Minggu, 18 Juni 2023
Kel 19: 2- 6a
Mazmur : 100; 2,3,5
Rm.. 5:6-11
Mat. 9: 36 – 10:8
BANYAK sekali manusia yang lupa mengucap syukur kepada Tuhan atas berkat dan penyertaan-Nya kepada mereka.
Ada banyak anugerah yang membentuk kita menjadi manusia yang tangguh dan kuat atas kemurahan Tuhan.
Di sinilah letak misteri tangan Allah, karena Allah membentuk kita melalui aneka macam kisah kehidupan yang kadang pahit dan sulit.
Jangan karena menerima berkat baru kita mengucap syukur kepada Tuhan, saat mengalami penderitaan dan kesusahan justru berbalik dan meninggalkan Tuhan.
Mengucap syukur berarti kita mengakui dan percaya akan kasih serta kemurahan Tuhan hingga kita memuji Tuhan Allah kita.
Kita dapat mengucap syukur lewat doa, melalui kesaksian hidup khususnya melalui tindakan nyata dalam berbuat baik pada sesama.
Orang-orang yang tidak “bisa” mengucap syukur bisa masuk kategori orang yang menolak keberadaan Tuhan sebagai pemberi kehidupan.
Mereka menganggap kehidupan mereka adalah milik mereka, hak pribadi mereka, dan hasil usaha mereka.
Mereka sangat mengandalkan kekuatan manusiawi mereka.
Mereka menyangka bahwa dengan akal budi mereka, mereka mampu menyelesaikan semua masalah hidup mereka, bahkan mereka mampu menggantikan Tuhan dengan ilmu pengetahuan dan teknologi manusia.
Pemikiran seperti itu bisa menjauhkan kita dari rasa syukur pada Tuhan.

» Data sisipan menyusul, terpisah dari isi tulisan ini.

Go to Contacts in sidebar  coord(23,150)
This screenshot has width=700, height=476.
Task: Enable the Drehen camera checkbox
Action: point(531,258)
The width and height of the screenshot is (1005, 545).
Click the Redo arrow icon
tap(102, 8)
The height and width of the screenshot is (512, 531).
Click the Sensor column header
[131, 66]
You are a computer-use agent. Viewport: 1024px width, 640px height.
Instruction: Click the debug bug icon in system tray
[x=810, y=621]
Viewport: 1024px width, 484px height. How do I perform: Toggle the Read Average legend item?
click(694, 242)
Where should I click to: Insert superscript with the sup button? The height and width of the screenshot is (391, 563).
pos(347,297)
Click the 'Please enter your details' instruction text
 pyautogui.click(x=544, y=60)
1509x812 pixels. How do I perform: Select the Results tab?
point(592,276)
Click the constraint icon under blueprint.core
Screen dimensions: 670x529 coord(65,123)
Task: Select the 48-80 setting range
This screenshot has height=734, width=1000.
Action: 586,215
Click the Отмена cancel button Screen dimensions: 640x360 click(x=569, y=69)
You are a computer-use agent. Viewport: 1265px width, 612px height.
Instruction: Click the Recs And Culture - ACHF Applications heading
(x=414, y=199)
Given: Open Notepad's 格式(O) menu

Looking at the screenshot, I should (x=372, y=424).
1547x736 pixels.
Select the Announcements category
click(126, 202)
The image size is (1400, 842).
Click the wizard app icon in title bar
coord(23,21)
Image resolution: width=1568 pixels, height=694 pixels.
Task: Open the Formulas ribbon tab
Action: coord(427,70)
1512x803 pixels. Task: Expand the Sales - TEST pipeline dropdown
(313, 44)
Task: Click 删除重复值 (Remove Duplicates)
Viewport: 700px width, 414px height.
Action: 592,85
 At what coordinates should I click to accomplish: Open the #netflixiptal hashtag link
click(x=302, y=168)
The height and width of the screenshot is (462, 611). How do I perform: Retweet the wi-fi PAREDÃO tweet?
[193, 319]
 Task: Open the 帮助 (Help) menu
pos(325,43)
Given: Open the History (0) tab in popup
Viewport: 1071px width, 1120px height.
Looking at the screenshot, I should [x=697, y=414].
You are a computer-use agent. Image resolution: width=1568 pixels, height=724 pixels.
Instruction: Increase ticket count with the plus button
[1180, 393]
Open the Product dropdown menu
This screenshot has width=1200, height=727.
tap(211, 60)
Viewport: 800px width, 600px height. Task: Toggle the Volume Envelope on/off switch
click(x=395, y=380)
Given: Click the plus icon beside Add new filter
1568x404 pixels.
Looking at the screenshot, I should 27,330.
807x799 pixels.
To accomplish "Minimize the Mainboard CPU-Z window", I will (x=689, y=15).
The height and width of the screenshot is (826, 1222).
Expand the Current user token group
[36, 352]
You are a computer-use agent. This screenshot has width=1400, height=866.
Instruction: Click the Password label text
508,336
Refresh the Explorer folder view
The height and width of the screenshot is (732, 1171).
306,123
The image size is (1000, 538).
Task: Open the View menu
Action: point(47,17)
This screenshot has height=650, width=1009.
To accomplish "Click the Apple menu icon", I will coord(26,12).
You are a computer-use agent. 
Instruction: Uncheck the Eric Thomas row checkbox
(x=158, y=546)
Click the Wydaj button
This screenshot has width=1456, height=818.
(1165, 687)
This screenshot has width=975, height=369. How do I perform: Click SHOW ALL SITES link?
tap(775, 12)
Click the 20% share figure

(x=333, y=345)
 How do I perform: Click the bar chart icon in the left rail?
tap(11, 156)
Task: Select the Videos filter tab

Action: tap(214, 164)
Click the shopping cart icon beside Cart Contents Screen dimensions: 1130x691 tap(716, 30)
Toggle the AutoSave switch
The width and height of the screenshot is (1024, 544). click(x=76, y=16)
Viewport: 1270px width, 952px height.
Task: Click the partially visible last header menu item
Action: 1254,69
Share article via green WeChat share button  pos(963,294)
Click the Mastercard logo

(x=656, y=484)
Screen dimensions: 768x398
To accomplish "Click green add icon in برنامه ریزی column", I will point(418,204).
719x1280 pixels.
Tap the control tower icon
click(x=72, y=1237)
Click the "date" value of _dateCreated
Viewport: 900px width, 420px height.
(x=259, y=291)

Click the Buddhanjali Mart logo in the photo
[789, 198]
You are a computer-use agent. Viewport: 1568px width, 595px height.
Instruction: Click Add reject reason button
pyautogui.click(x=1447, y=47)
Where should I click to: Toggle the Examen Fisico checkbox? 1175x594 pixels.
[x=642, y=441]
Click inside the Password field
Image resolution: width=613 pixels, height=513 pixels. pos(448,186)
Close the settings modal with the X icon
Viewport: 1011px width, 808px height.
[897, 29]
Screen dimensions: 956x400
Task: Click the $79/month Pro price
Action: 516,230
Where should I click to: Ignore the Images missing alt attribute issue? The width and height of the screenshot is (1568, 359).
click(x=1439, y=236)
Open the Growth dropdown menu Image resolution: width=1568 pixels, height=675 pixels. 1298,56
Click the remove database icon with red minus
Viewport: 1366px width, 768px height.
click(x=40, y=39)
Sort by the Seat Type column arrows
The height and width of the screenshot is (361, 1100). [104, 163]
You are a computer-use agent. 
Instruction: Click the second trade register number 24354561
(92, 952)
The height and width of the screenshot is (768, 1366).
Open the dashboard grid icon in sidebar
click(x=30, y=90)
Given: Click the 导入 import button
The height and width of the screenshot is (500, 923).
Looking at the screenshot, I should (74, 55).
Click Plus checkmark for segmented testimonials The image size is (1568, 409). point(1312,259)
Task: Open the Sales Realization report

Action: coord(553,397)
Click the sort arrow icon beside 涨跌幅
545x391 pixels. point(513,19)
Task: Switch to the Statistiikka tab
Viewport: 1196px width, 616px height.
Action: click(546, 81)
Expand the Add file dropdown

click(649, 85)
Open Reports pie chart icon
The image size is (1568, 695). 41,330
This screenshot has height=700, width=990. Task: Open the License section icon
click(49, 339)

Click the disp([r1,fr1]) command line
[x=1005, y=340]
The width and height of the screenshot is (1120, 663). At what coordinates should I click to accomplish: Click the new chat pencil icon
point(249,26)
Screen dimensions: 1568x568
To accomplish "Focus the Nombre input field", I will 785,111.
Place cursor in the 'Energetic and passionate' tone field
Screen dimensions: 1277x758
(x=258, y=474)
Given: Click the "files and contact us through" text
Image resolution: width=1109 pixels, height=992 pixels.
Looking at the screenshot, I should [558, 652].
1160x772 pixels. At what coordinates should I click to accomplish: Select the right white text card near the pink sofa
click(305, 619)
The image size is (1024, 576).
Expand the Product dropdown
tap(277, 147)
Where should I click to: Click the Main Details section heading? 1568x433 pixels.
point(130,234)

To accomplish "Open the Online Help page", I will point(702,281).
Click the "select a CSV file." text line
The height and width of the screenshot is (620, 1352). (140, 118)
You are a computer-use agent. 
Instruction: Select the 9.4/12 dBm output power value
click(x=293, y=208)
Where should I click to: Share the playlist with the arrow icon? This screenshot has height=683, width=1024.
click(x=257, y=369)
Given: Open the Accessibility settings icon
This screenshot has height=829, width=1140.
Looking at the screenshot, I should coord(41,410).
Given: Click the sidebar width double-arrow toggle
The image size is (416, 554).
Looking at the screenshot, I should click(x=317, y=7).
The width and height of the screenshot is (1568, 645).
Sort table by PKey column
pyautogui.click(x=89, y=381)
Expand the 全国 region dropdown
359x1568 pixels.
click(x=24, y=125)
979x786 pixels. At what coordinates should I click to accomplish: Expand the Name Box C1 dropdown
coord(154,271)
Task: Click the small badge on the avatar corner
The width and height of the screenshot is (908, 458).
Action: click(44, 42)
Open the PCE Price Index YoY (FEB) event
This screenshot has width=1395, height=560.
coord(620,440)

Semua yang kita miliki adalah anugerah Tuhan yang kita terima dengan cuma-cuma.
Kitapun diutus Tuhan untuk berbagi berkat dengan cuma-cuma kepada sesama.
Dalam bacaan Injil hari ini kita dengar demikian,
“Pergilah dan beritakanlah: Kerajaan Surga sudah dekat. Sembuhkanlah orang sakit; bangkitkanlah orang mati; tahirkanlah orang kusta; usirlah setan-setan.
Kamu telah memperolehnya dengan cuma-cuma, karena itu berikanlah pula dengan cuma-cuma.”
Semangat pancuran menjadi dasar panggilan dan perutusan kita mewartakan Kerajaan Allah.
Kita ini hanyalah jalan rahmat Allah yang dipercaya untuk memgalirkan rahmat keselamatan kepada sesama.
Semakin pancuran itu bersih dan tidak terhalang, makin lancarlah rahmat Allah itu.
Namun nyatanya sering kali pancuran itu terhambat oleh keegoisan kita, nafsu pribadi dan keinginan menahan rahmat untuk kepetingan diri sendiri.
Kerajaan Allah itu diberikan secara cuma-cuma sebagai anugerah dan hendaknya kita menyalurkannya kepada sesama.
Bagaimana dengan diriku?
Apakah aku mensyukuri anugerah Tuhan dan menjadi pancuran rahmat bagi sesama?